Even though I read Bossypants purely for pleasure, I found myself making notes on a passage that I’ll refer to when I teach oral communication in my Focused Inquiry classes this fall. In a section of the book titled “The Rules of Improvisation that will Change Your Life and Reduce Belly Fat,*” Tina Fey discusses the importance of speaking in statements “instead of apologetic questions”:

No one wants to go to a doctor who says, ‘I’m going to be your surgeon? I’m here to talk to you about your procedure? I was first in my class at Johns Hopkins, so?’ Make statements with your actions and your voice (85).

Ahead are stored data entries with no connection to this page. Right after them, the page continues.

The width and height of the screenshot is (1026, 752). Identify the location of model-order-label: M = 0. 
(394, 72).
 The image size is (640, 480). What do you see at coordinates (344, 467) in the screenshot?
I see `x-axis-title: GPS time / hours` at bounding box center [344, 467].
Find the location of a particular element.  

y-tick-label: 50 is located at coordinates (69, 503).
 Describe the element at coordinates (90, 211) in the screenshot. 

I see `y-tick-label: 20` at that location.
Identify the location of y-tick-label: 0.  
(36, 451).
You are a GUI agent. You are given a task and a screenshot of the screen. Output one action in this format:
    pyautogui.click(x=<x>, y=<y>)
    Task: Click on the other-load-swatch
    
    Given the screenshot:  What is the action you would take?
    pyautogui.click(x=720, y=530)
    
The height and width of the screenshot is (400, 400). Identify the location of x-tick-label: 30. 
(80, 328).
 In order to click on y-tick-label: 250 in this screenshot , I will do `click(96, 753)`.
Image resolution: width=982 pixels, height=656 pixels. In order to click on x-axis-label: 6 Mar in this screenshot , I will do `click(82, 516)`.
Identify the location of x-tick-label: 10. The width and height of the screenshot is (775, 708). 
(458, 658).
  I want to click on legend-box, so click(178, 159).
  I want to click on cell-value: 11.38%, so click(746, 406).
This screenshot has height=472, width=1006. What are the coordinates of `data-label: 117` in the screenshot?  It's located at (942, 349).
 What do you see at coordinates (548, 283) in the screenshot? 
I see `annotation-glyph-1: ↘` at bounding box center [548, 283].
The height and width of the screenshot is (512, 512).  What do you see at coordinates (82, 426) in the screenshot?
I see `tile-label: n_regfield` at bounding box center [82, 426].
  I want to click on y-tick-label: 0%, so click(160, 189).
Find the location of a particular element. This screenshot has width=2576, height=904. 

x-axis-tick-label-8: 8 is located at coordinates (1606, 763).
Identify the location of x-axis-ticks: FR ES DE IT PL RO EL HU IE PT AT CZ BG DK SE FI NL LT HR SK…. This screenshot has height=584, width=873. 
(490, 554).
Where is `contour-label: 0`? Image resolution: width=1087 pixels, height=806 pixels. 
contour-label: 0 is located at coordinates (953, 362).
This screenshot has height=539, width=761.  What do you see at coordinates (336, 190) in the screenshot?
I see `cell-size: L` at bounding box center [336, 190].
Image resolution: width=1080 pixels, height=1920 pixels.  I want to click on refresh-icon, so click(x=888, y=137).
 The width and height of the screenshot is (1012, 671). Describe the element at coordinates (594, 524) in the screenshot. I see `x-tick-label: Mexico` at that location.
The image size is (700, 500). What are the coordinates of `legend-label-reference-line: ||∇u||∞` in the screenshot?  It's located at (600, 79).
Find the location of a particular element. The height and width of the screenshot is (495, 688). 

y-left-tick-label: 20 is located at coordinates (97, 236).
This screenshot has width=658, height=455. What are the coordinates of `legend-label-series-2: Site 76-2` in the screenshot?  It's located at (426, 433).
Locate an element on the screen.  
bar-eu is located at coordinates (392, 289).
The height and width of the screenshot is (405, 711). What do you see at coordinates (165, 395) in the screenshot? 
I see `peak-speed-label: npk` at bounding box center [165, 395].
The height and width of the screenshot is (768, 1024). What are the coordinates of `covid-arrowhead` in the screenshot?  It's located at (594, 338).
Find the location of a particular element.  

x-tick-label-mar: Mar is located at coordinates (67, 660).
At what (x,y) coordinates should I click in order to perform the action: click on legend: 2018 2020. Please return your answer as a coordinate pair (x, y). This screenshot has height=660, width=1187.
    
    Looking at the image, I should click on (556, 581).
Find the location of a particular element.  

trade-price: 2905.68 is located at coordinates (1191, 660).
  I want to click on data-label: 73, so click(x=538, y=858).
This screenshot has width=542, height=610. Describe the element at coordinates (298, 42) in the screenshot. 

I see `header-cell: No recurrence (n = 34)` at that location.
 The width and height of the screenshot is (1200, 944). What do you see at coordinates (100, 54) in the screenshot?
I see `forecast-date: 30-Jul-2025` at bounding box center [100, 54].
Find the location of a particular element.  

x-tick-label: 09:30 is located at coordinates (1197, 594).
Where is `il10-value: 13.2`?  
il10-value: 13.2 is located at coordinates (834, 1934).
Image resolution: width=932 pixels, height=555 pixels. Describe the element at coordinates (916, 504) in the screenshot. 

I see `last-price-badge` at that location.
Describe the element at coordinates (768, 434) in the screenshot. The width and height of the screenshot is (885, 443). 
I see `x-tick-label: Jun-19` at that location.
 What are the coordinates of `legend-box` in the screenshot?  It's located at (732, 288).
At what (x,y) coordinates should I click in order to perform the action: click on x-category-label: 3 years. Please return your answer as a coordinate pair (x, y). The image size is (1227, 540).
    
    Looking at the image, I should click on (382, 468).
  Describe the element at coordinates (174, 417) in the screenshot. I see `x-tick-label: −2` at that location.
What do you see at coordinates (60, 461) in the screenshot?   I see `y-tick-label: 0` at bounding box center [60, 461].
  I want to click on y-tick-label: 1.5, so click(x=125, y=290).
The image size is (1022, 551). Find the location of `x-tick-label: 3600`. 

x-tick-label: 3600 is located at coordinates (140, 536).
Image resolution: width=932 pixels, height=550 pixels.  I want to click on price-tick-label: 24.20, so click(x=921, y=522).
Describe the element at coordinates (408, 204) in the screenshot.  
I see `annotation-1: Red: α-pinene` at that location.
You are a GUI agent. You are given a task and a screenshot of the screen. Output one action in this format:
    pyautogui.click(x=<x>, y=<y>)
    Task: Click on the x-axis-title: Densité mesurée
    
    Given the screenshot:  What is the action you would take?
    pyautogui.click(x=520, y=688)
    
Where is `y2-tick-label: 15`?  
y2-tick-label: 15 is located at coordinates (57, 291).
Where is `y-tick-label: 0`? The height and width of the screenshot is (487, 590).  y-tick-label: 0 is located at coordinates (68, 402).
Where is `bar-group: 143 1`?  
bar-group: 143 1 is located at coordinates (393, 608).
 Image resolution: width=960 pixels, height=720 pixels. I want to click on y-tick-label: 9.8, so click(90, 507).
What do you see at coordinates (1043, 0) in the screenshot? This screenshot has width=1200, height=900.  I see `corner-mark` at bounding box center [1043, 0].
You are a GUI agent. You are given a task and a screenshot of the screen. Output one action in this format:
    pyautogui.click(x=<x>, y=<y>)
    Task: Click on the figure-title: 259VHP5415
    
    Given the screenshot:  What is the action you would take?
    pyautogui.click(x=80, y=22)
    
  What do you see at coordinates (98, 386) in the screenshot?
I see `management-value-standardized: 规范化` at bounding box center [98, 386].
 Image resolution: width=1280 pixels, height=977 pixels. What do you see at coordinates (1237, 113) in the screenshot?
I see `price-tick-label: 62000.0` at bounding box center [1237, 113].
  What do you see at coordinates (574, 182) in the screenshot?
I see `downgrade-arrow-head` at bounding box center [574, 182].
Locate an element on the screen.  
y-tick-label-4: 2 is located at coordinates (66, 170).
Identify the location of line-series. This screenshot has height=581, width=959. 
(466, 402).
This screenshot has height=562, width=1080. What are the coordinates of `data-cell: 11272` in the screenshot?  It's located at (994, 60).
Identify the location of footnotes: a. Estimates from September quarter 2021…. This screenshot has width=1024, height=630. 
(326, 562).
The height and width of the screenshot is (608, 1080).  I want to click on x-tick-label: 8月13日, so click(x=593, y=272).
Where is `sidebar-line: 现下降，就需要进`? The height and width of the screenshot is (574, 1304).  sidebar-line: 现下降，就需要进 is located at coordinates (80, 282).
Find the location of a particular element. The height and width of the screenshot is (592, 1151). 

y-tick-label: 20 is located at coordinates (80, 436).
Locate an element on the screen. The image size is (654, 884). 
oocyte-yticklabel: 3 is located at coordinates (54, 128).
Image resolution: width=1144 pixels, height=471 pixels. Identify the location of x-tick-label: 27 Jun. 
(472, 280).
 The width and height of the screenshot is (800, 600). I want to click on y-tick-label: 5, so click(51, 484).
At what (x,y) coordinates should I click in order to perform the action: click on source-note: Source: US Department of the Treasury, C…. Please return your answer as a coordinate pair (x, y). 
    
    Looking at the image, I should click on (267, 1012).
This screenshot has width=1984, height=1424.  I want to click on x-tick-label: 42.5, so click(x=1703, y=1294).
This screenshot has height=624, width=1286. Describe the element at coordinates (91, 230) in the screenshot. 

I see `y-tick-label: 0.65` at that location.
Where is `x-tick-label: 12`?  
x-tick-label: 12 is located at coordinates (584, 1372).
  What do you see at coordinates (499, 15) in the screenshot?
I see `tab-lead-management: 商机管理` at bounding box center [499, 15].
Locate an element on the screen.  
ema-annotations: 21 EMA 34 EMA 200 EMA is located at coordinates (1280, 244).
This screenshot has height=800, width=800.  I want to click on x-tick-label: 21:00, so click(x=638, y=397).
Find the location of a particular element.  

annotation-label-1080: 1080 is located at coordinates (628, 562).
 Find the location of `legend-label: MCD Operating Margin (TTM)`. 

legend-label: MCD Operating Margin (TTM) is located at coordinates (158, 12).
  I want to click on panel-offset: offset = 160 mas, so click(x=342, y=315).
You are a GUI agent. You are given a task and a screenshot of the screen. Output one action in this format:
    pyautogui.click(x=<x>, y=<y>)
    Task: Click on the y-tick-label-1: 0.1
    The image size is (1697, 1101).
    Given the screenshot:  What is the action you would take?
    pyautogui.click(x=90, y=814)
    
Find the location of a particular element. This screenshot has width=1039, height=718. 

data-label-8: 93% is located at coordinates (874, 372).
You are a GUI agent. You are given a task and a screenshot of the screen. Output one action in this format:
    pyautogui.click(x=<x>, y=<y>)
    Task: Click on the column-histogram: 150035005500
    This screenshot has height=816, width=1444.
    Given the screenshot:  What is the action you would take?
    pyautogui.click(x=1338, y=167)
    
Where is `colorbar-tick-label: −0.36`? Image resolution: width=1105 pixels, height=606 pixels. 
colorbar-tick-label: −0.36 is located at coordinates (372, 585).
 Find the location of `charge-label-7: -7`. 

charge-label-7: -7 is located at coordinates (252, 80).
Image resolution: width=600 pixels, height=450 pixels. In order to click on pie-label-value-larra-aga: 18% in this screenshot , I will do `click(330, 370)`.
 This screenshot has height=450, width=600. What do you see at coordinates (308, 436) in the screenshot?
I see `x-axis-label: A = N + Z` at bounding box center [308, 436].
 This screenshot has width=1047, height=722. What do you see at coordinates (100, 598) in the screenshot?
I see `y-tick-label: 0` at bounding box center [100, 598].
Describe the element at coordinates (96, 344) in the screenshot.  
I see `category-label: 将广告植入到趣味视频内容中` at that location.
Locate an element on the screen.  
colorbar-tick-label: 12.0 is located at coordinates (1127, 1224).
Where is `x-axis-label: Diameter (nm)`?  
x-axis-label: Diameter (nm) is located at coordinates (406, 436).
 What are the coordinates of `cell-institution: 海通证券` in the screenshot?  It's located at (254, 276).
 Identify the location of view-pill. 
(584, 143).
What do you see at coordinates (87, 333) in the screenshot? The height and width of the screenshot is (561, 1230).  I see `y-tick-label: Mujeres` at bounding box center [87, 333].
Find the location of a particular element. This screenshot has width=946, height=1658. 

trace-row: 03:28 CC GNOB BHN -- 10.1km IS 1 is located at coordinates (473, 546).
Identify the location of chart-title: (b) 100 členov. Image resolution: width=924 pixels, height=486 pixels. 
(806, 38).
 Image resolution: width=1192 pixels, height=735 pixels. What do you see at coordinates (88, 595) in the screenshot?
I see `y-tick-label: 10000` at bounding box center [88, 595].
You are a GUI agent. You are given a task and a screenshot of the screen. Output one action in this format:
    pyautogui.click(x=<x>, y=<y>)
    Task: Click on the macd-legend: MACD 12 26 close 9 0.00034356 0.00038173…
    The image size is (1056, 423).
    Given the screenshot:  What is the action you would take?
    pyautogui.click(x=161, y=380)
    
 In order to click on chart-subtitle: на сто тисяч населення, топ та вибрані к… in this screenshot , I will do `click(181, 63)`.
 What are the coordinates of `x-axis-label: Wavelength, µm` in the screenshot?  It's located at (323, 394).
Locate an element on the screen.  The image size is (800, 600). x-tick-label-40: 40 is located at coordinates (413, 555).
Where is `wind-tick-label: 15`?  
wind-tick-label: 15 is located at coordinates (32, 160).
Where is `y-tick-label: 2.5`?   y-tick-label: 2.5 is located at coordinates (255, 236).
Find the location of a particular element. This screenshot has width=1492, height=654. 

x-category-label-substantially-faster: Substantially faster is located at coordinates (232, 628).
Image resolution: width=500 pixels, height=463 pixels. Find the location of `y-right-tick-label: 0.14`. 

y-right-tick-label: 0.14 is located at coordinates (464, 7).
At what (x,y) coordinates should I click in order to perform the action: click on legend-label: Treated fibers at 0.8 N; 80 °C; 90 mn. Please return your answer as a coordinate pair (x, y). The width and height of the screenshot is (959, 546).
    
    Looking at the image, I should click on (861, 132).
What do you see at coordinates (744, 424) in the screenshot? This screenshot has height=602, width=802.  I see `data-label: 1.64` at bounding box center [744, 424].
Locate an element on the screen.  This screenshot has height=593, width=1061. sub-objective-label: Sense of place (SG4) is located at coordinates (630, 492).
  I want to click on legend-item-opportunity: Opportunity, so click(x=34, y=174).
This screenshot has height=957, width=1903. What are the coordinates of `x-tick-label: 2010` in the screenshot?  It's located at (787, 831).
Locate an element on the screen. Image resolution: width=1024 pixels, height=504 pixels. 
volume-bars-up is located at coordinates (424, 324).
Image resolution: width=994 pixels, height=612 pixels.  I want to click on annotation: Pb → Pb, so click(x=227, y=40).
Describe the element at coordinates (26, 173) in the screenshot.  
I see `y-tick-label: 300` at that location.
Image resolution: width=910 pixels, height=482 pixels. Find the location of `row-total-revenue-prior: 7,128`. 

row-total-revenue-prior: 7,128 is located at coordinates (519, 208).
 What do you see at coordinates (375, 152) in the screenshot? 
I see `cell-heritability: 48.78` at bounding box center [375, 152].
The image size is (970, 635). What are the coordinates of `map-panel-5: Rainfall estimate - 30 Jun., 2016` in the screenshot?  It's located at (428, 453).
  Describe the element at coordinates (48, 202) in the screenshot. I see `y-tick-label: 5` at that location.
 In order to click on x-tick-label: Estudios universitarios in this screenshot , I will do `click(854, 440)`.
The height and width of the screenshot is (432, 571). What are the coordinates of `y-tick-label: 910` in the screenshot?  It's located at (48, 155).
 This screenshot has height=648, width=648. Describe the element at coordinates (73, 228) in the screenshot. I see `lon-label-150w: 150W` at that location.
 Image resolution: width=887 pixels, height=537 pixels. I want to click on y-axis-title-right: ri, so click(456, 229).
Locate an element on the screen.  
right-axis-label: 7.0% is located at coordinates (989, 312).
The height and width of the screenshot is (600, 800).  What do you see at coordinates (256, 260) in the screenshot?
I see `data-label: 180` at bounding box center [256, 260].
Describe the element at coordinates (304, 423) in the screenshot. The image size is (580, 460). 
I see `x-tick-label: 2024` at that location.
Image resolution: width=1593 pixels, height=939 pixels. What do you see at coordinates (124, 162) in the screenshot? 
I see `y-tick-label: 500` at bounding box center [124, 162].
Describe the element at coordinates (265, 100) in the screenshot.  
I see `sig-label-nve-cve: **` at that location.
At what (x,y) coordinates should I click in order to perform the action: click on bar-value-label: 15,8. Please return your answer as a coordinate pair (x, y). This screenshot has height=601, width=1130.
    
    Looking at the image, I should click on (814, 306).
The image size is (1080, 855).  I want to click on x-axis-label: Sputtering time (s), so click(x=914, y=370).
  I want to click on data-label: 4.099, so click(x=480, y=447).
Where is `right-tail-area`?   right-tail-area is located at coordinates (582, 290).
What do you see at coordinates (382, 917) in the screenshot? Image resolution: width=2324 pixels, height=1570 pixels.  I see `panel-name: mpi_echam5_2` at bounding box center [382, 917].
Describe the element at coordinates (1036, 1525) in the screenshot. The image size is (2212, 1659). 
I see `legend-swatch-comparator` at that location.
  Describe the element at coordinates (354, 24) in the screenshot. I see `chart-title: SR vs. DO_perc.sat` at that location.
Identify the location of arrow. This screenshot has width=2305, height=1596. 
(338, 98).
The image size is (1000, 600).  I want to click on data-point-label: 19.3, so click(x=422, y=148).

That’s valuable advice for all of us who strive to improve our public speaking, and Fey’s laugh-out-loud example teaches us more succinctly and effectively than volumes of oral communication theory.

Posted in Reading

Front Porch Reading at Topsail Island

On vacation at Topsail Island, June 4 – 8, I read Ashes to Water, the July-August selection for Richmond’s city-wide book club sponsored by River City Reads and Chop Suey Books. Whenever I read a mystery–which I don’t often do–I’m impressed by the intricacies of plot. What appealed to me more than the plot of Ashes to Water, though, was the novel’s sense of place. Like Irene Ziegler‘s short story collection Rules of the Lake, the novel’s prequel, Ashes to Water presents in vivid detail central Florida’s lake  country with its “grove[s] of knotty cypress knees” (274). I look forward to hearing Ziegler read from Ashes to Water on August 18.